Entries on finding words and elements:
════════════════

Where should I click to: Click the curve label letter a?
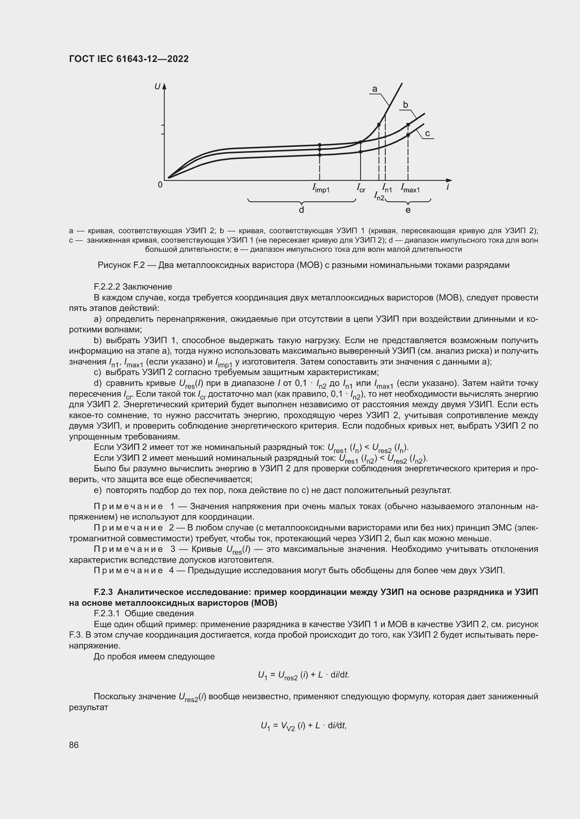coord(375,89)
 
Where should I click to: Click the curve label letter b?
coord(405,104)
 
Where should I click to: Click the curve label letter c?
coord(427,133)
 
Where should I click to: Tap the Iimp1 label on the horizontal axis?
coord(321,188)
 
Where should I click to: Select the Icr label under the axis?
coord(361,188)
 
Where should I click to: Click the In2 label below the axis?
coord(379,196)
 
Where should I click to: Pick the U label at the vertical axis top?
coord(157,86)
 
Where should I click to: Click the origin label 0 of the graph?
coord(160,185)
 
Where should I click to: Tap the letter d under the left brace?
coord(302,210)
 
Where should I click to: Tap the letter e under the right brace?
coord(408,210)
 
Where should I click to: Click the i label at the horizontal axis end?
coord(447,187)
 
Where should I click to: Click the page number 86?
coord(74,745)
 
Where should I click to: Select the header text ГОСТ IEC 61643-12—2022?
coord(129,59)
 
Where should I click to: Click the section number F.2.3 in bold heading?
coord(103,592)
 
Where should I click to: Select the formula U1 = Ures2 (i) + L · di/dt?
coord(303,675)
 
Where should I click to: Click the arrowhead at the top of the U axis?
coord(165,86)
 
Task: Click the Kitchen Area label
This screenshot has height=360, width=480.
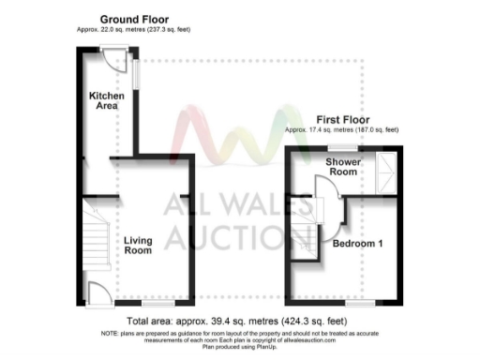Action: (103, 101)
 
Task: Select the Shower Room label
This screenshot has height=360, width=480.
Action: (342, 167)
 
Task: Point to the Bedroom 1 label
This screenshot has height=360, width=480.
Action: (356, 243)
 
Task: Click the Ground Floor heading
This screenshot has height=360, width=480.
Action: (130, 19)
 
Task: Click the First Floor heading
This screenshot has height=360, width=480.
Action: (342, 119)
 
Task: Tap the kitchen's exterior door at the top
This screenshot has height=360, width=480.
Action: (113, 61)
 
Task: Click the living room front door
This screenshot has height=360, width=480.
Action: (95, 292)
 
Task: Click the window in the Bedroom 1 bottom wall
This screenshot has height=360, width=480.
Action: (360, 303)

════════════════

WHAT IS BEING ASKED »
Could you arrange all the records above as a JSON list of strings, one string per line, with blank lines and the pictures left out?

ANSWER TO THE TASK »
[
  "Where should I click to: Click the curve label letter a?",
  "coord(375,89)",
  "Where should I click to: Click the curve label letter b?",
  "coord(405,104)",
  "Where should I click to: Click the curve label letter c?",
  "coord(427,133)",
  "Where should I click to: Tap the Iimp1 label on the horizontal axis?",
  "coord(321,188)",
  "Where should I click to: Select the Icr label under the axis?",
  "coord(361,188)",
  "Where should I click to: Click the In2 label below the axis?",
  "coord(379,196)",
  "Where should I click to: Pick the U label at the vertical axis top?",
  "coord(157,86)",
  "Where should I click to: Click the origin label 0 of the graph?",
  "coord(160,185)",
  "Where should I click to: Tap the letter d under the left brace?",
  "coord(302,210)",
  "Where should I click to: Tap the letter e under the right brace?",
  "coord(408,210)",
  "Where should I click to: Click the i label at the horizontal axis end?",
  "coord(447,187)",
  "Where should I click to: Click the page number 86?",
  "coord(74,745)",
  "Where should I click to: Select the header text ГОСТ IEC 61643-12—2022?",
  "coord(129,59)",
  "Where should I click to: Click the section number F.2.3 in bold heading?",
  "coord(103,592)",
  "Where should I click to: Select the formula U1 = Ures2 (i) + L · di/dt?",
  "coord(303,675)",
  "Where should I click to: Click the arrowhead at the top of the U axis?",
  "coord(165,86)",
  "Task: Click the Kitchen Area label",
  "This screenshot has height=360, width=480.",
  "Action: (103, 101)",
  "Task: Select the Shower Room label",
  "This screenshot has height=360, width=480.",
  "Action: (342, 167)",
  "Task: Point to the Bedroom 1 label",
  "This screenshot has height=360, width=480.",
  "Action: (356, 243)",
  "Task: Click the Ground Floor heading",
  "This screenshot has height=360, width=480.",
  "Action: (130, 19)",
  "Task: Click the First Floor heading",
  "This screenshot has height=360, width=480.",
  "Action: (342, 119)",
  "Task: Tap the kitchen's exterior door at the top",
  "This screenshot has height=360, width=480.",
  "Action: (113, 61)",
  "Task: Click the living room front door",
  "This screenshot has height=360, width=480.",
  "Action: (95, 292)",
  "Task: Click the window in the Bedroom 1 bottom wall",
  "This screenshot has height=360, width=480.",
  "Action: (360, 303)"
]